Le mal fait pleurer, qu’il soit purement physique, moral ou même métaphysique. Et les larmes que ce mal nous arrache signent aussi notre fragilité. Celui qui ne pleure jamais, ne ressent jamais rien, passe pour que quelqu’un qui n’a pas de cœur. Le mal sert parfois à découvrir à quel type d’homme nous avons affaire.

 

Ce livre contient aussi quelques néologismes comme la «nolonté» qui reste une volonté mais négative, paralysante et le terme impouvoir qui s’ordonne lui aussi dans le même registre négatif. Car ne pas vouloir demeure toujours un acte volitif bien que négatif. On peut aussi parler d’aboulie... Mais même si les larmes, les pleurs expriment l’impuissance face à une situation triste, elles n’en sont pas moins la manifestation d’une certaine forme de puissance et de pouvoir. C’est encore ce qui me reste de liberté dans les moments les plus durs ou les plus cruels. J’ai au moins la capacité de laisser couler mes larmes. Cela, rien ne peut m’en priver. Je reconnais que cette dialectique est très subtile mais elle se laisse défendre.

 

Il en va de même pour le couple vulnérabilité / fragilité. Les deux notions sont très proches tout en étant distinctes l’une de l’autre.  La première suggère que la blessure peut intervenir à tout instant de la vie alors que l’autre décrit un état, une façon d’être, une probabilité inhérente à l’être en question.

———

• [PARTIES DE L'EXERCICE]:
1 - Reproduisez le passage du texte sur les larmes qui commence par « Ce livre contient » et se poursuit jusqu'à « se laisse défendre. ».
2 - Répondez aux questions suivantes d'après le texte sur les larmes :
(a) Pour qui passe celui qui ne pleure jamais ?
(b) Quel néologisme désigne une volonté négative et paralysante ?
(c) De la vulnérabilité et de la fragilité, laquelle décrit un état, une façon d'être ?

———

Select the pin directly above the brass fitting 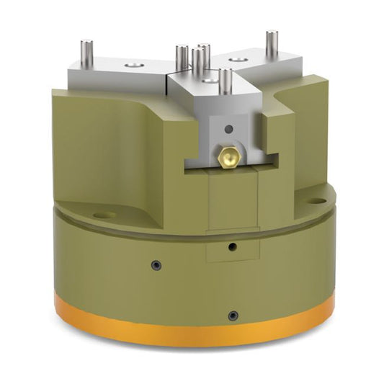tap(225, 81)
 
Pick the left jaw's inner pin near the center tap(180, 58)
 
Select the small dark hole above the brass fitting tap(228, 130)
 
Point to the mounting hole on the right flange tap(315, 192)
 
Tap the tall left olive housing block tap(115, 144)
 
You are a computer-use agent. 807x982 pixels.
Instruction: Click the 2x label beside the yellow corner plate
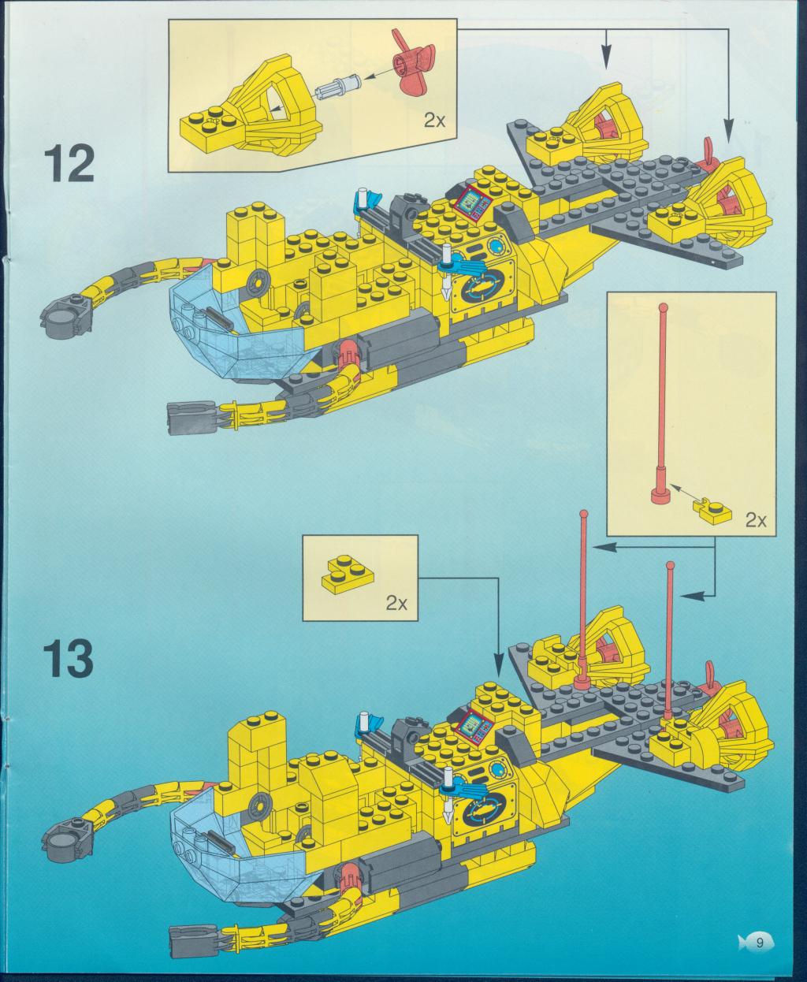(396, 604)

———

• [RÉPONSES PAR CONSIGNE]:
1 -
Ce livre contient aussi quelques néologismes comme la «nolonté» qui reste une volonté mais négative, paralysante et le terme impouvoir qui s’ordonne lui aussi dans le même registre négatif. Car ne pas vouloir demeure toujours un acte volitif bien que négatif. On peut aussi parler d’aboulie... Mais même si les larmes, les pleurs expriment l’impuissance face à une situation triste, elles n’en sont pas moins la manifestation d’une certaine forme de puissance et de pouvoir. C’est encore ce qui me reste de liberté dans les moments les plus durs ou les plus cruels. J’ai au moins la capacité de laisser couler mes larmes. Cela, rien ne peut m’en priver. Je reconnais que cette dialectique est très subtile mais elle se laisse défendre.

2 -
(a) Pour quelqu'un qui n'a pas de cœur.
(b) La « nolonté ».
(c) La fragilité.